--- Records provided Enclosed Below ---
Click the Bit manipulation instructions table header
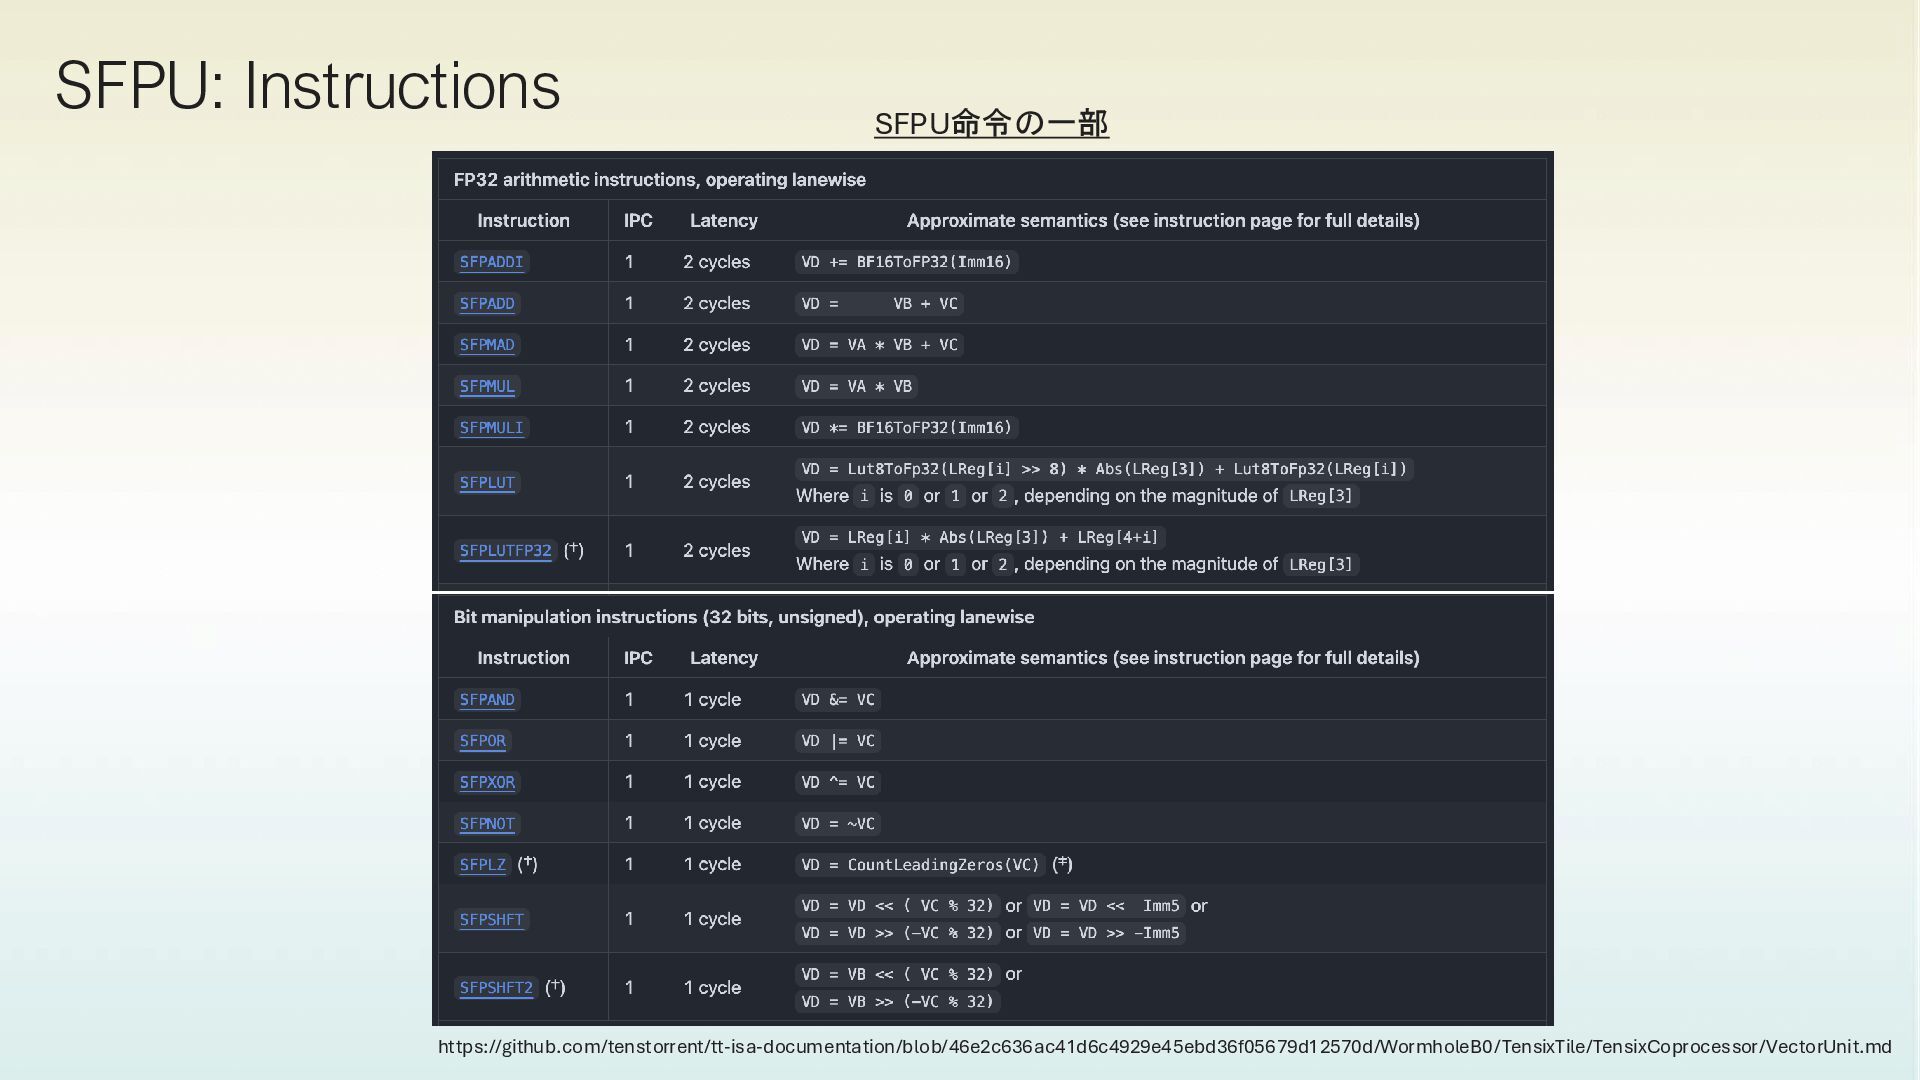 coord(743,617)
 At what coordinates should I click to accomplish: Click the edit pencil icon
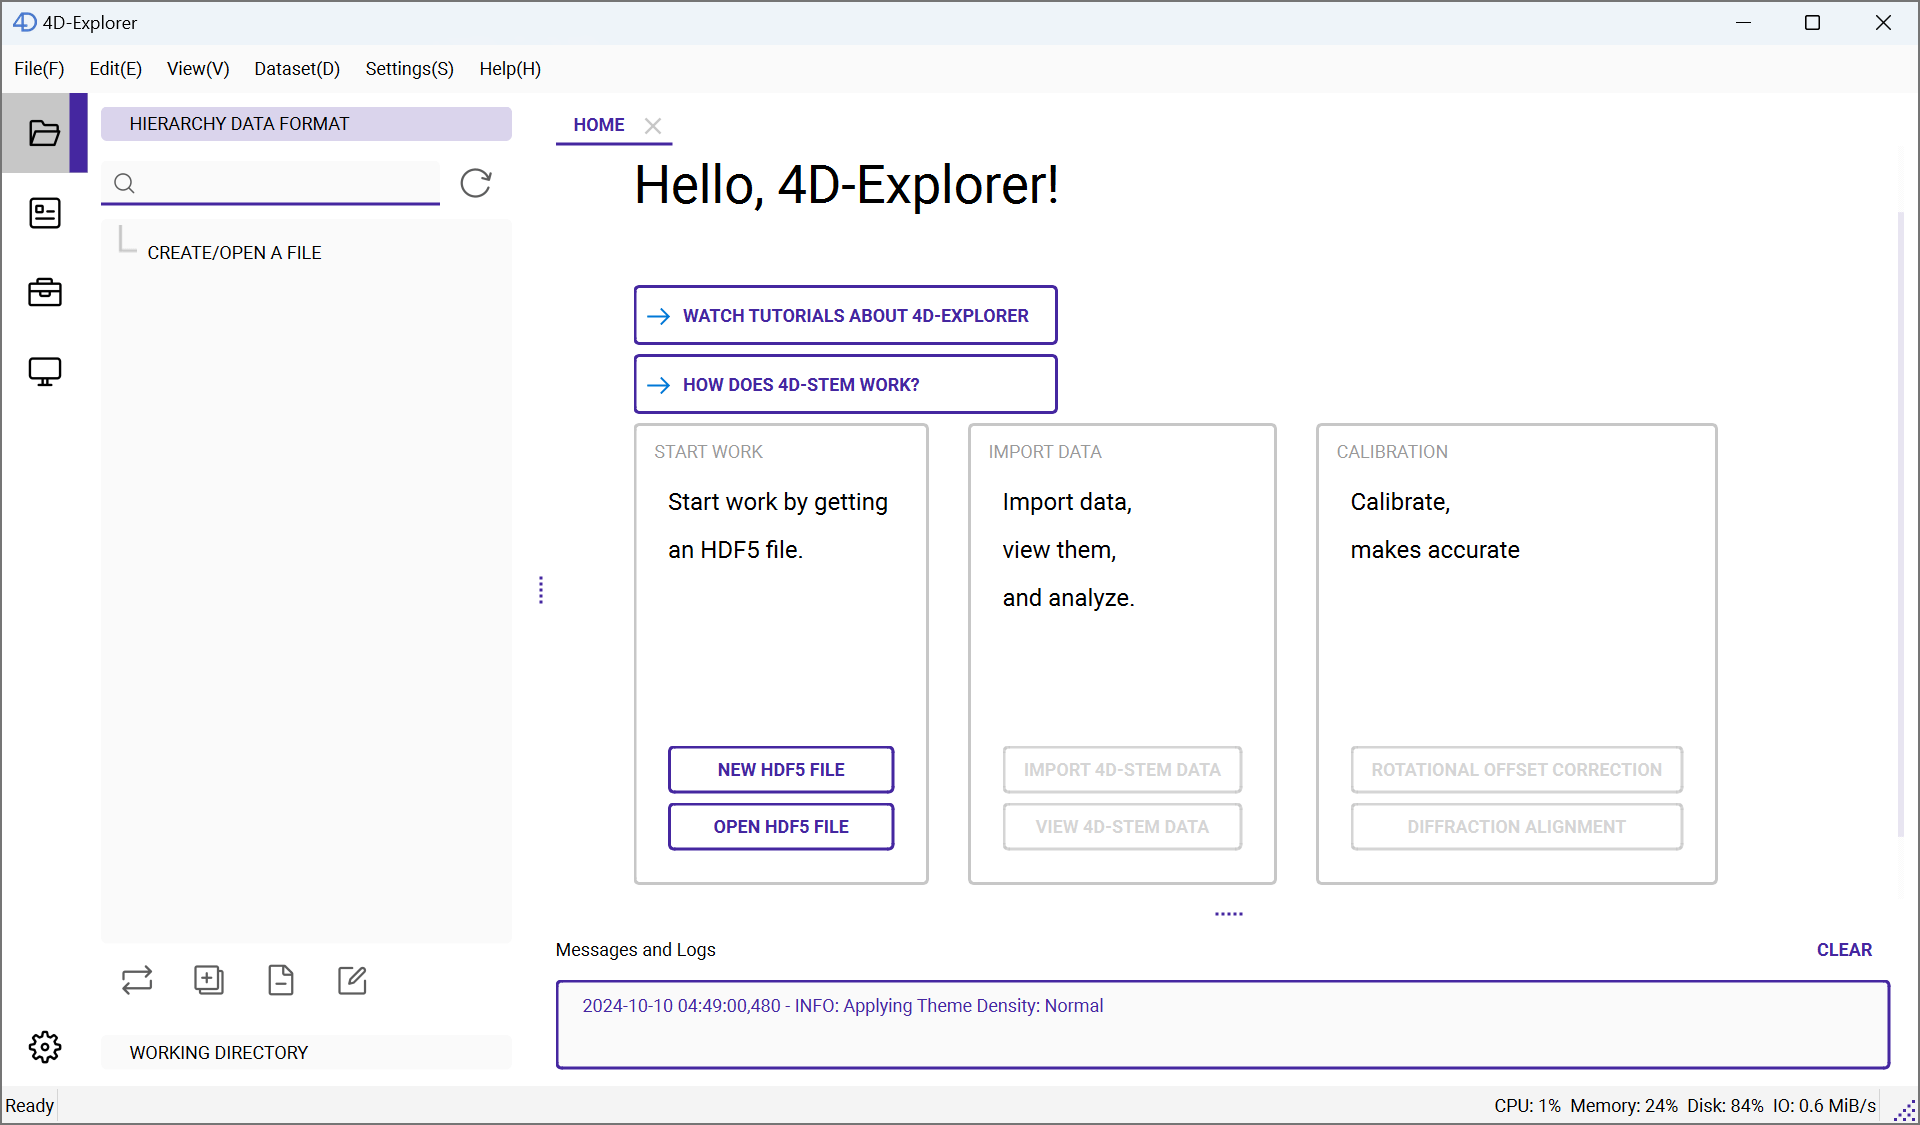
--- End of Enclosed Records provided ---
--- Records provided Enclosed Below ---
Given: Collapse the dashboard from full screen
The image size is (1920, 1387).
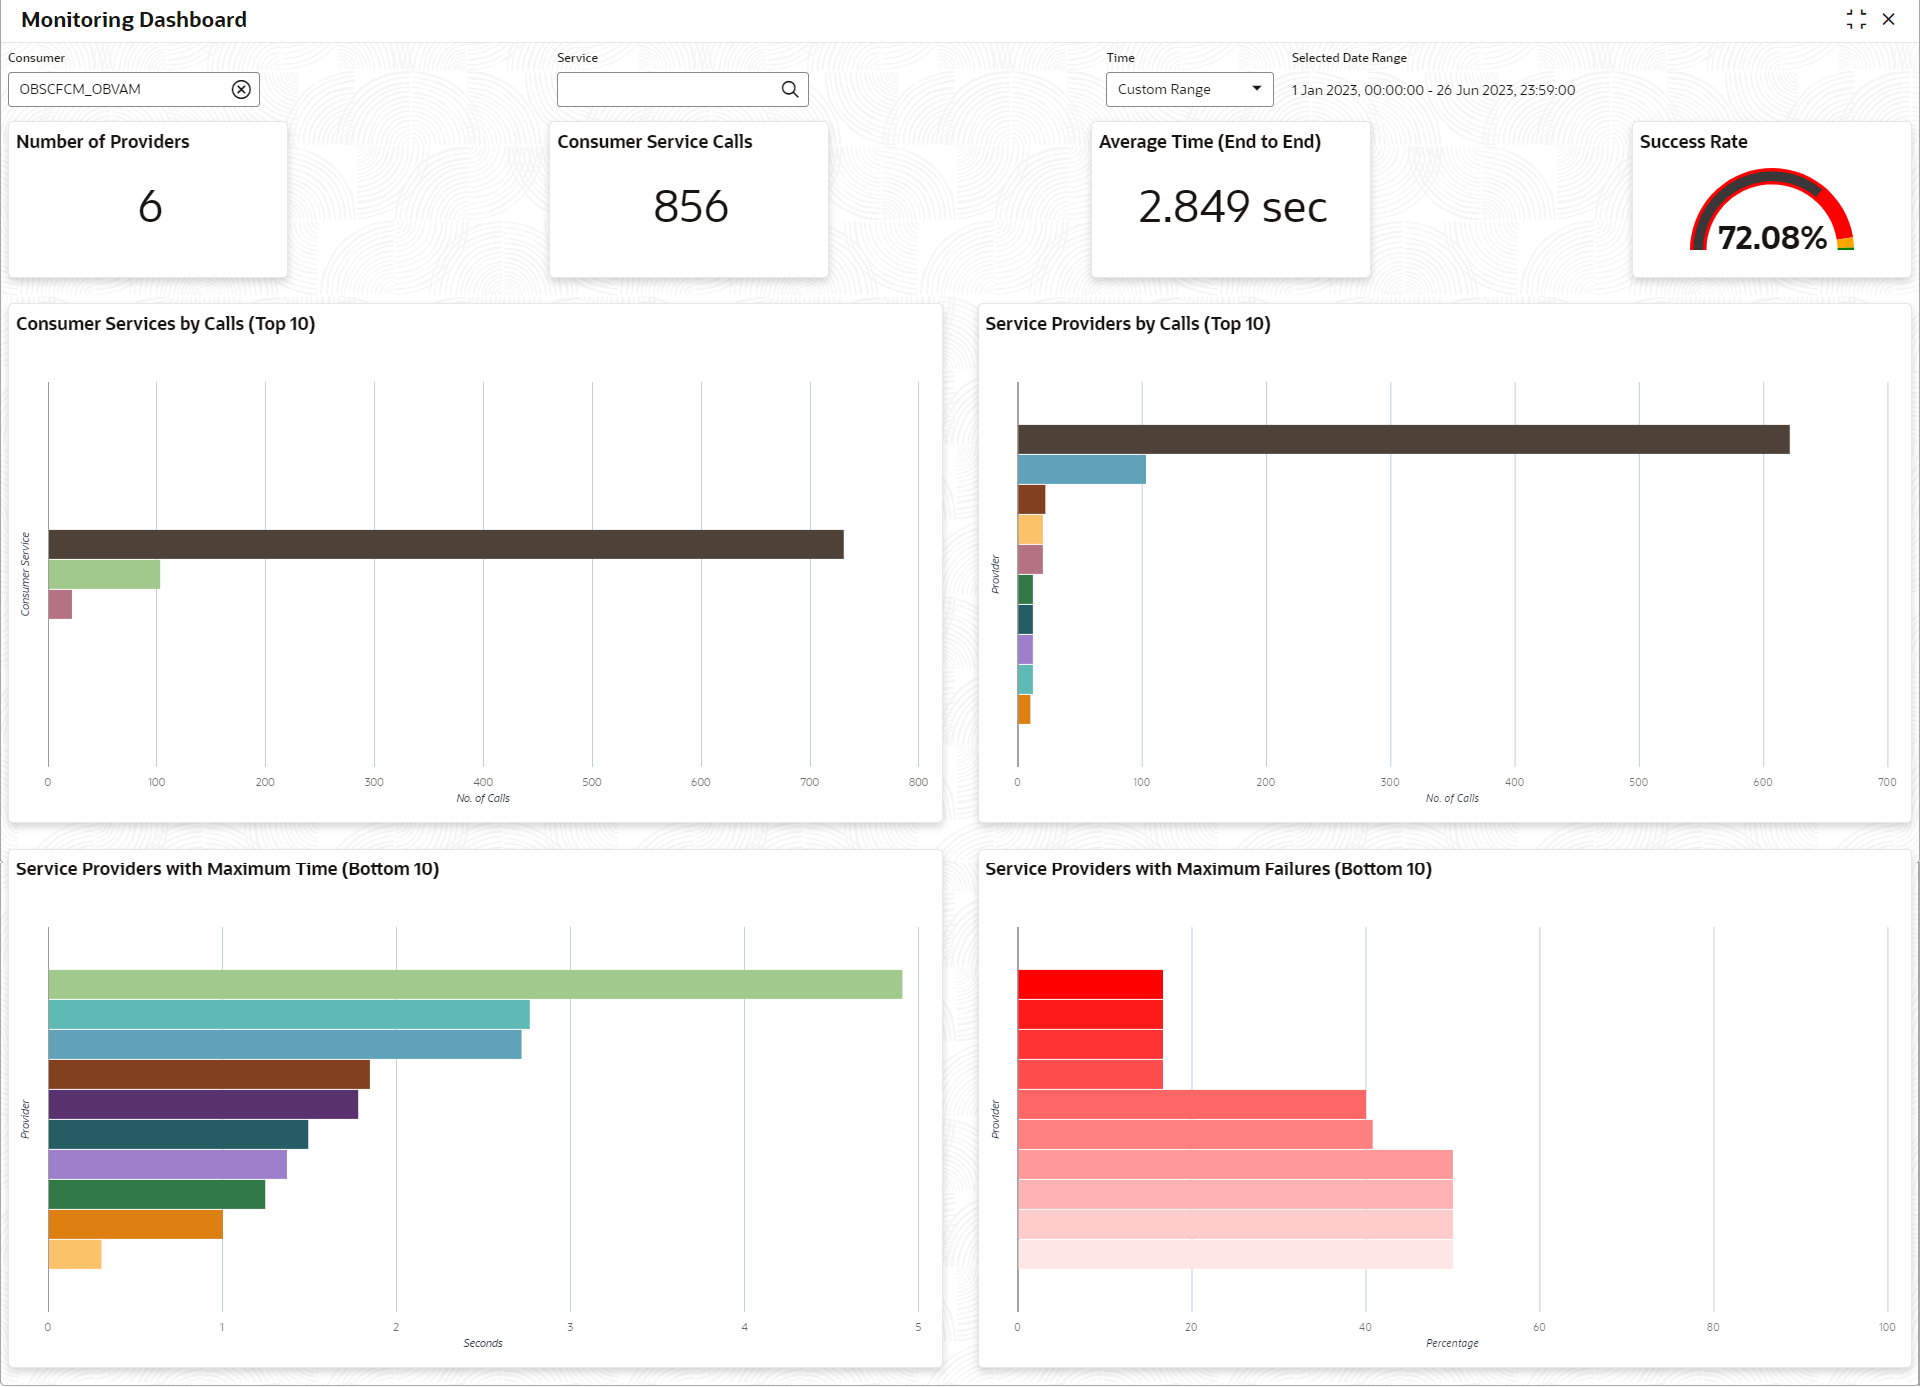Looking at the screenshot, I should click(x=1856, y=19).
--- End of Enclosed Records provided ---
What you will do: Looking at the listing above, which lines run from the one containing "Click the Bit" through the one containing "At what coordinates"? Print exactly those, ends included, pictures excluded.

Expected answer:
Click the Bit manipulation instructions table header
 coord(743,617)
 At what coordinates should I click to accomplish: Click the edit pencil icon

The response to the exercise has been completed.